In the study “CBP-201, a next-generation IL-4Rα antibody, achieved all primary and secondary efficacy endpoints in the treatment of adults with moderate-to-severe atopic dermatitis (AD): A randomized, double-blind, pivotal trial in China (CBP-201-CN002),” researchers reported on results from Stage 1 of the pivotal China trial of CBP-201 in moderate-to-severe AD. This 16-week trial stage included 255 adults in the primary analysis population who received a 600 mg CBP-201 loading dose, followed by 300 mg CBP-201 every two weeks, compared to placebo.
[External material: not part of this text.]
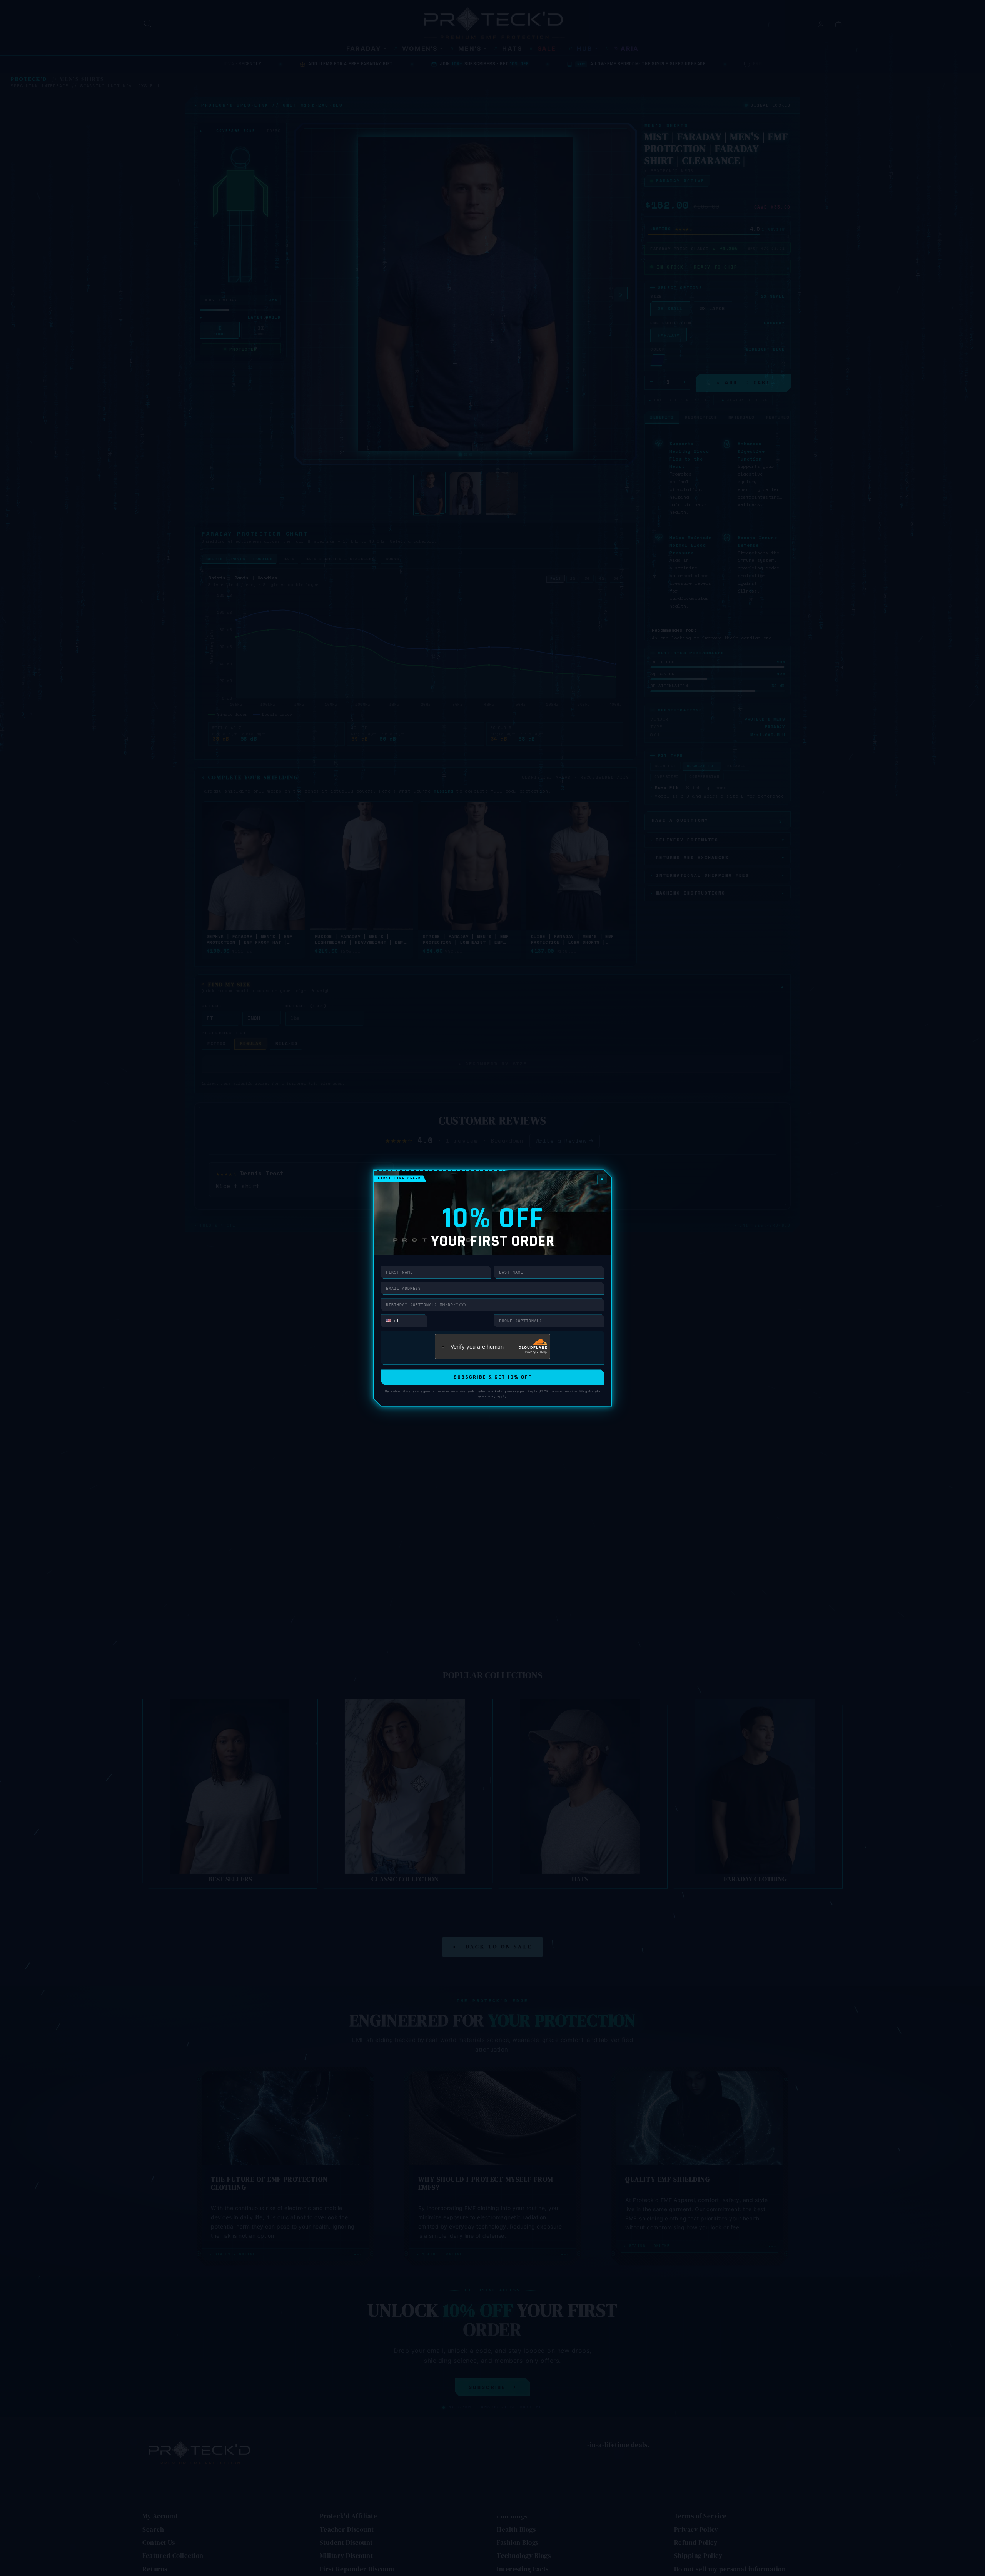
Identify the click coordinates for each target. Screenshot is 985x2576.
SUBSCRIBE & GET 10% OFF (493, 1377)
Patients on active therapy experienced rapid relief of symptoms, with a reduction in itch at Week 1 and significant improvement in all study endpoints by Week 4, which was sustained to Week 16. Furthermore, there was no plateau in IGA and EASI efficacy response at Week 16.

Specifically, the baseline median Eczema Area and Severity Index (EASI) was 26.9. 54.5% of patients were considered severe, with a baseline Investigators Global Assessment (IGA) score of 4. At 16 weeks, a greater proportion of patients treated with CBP-201 achieved an IGA score of 0-1 (clear or almost clear skin) and a 2 point IGA reduction than those on placebo (30.3% vs. 7.5%), meeting the study’s primary endpoint. 62.9% percent of CBP-201 patients achieved a 75% skin clearance (EASI-75), versus 23.4% in the placebo group and 35.8% achieved EASI-90 (versus 6.3% for placebo). 46.7% of CBP-201 patients achieved a Peak Pruritus-Numerical Rating Scale (PP-NRS) reduction of 3 points, versus 16.7% on placebo, and 35.0% achieved a PP-NRS reduction of 4 points, versus 9.6% in the placebo group. CBP-201 appeared to be well tolerated.

“We are honored to have data from our two CBP-201 atopic dermatitis studies at the prestigious American Academy of Dermatology Annual Meeting, showing rapid and sustained relief,” said Zheng Wei, Ph.D., Co-founder and CEO of Connect Biopharma. “CBP-201 has a highly differentiated profile, which includes a higher binding affinity than other drugs in the class, higher potency and slower target-mediated drug elimination. We believe this could lead to a more flexible 4-week dosing schedule. We look forward to completing the 36-week maintenance data from our CBP-201 China trial, which includes a four-week dosing arm, to further develop this promising new treatment for moderate-to-severe atopic dermatitis, where the unmet need is high and patients have limited dose regimen options.”